This analysis is opinion only and should not be interpreted as financial advice.

LIQUID LIGHT GROUP INVESTMENTS LTD - Analysis Report

Company Number: 14154504

Analysis Date: 2025-07-29 13:13 UTC

  1. Credit Opinion: DECLINE
    Liquid Light Group Investments Ltd shows very weak liquidity and working capital positions, with current liabilities far exceeding current assets in both the latest and prior financial years. The company’s net current liabilities exceed £500k, indicating severe short-term cash flow stress. The majority of current liabilities are amounts owed to group undertakings, suggesting reliance on intra-group financing rather than operational cash flow. Without evidence of significant revenue generation or cash inflow, the ability to service external debt is highly questionable. The company is also very young (incorporated 2022) with minimal operating history, increasing credit risk.

  2. Financial Strength:
    The company's balance sheet is heavily weighted towards fixed assets (£510,957), representing land and property held at cost. Net assets remain positive but marginal (£1,007 in 2024 versus £1,300 in 2023), reflecting a very thin equity base. Shareholders’ funds have declined slightly year-on-year. There is no indication of retained earnings growth or profitability, as profit & loss reserves are minimal (£907). The company’s gearing is effectively very high given the large current liabilities funded by related parties, indicating financial leverage but limited external borrowing.

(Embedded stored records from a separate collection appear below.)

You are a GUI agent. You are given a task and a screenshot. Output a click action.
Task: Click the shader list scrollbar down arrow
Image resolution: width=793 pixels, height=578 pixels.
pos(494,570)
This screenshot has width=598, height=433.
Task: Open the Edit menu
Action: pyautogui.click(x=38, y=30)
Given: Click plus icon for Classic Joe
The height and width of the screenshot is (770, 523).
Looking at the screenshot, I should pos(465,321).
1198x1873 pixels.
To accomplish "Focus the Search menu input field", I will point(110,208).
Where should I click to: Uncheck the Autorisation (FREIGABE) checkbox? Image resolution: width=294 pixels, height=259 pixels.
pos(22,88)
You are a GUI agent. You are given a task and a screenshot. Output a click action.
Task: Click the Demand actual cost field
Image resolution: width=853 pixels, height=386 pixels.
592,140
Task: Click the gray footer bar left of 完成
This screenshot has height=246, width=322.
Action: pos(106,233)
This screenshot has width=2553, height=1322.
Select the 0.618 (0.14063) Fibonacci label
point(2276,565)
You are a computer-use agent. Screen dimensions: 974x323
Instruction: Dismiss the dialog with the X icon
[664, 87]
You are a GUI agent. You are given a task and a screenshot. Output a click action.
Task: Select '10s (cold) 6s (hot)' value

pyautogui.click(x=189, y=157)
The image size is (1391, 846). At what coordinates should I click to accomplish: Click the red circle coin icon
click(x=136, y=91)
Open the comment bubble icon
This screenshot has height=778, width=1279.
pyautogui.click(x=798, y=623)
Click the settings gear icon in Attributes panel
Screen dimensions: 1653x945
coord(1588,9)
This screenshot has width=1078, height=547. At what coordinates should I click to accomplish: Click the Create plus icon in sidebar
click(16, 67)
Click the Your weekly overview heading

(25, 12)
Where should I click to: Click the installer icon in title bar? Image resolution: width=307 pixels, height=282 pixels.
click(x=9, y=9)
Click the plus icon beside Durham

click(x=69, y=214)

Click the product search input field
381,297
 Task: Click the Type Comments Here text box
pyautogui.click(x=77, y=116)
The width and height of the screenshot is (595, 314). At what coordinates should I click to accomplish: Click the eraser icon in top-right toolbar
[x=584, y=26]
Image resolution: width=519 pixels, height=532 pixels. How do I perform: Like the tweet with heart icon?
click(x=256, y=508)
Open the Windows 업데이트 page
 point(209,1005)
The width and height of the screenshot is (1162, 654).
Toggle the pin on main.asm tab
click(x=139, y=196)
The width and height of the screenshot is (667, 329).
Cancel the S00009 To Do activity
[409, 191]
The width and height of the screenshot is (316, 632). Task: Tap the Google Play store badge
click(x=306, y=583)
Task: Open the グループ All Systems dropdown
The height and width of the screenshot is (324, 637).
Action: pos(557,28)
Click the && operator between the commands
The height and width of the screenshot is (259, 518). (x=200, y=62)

  3. Cash Flow Assessment:
    Cash at bank has fallen significantly from £24,830 in 2023 to £5,166 in 2024. Debtors remain negligible and the company reports no employees, suggesting limited trading activity. The negative net current assets position (-£509,950) highlights poor liquidity and inability to meet short-term obligations from current assets. The reliance on amounts owed to group undertakings for current liabilities implies the company depends on intra-group funding to cover cash flow gaps, which may not be sustainable or available to external creditors.

  4. Monitoring Points:

  • Liquidity ratios and working capital improvements: current ratio and quick ratio trends.
  • Cash flow from operations or external financing sources to reduce current liabilities.
  • Changes in amounts owed to group undertakings as a proxy for external funding dependence.
  • Development of operating income or profitability to build equity and reduce reliance on related party debt.
  • Any changes in fixed assets valuation or disposals that impact balance sheet strength.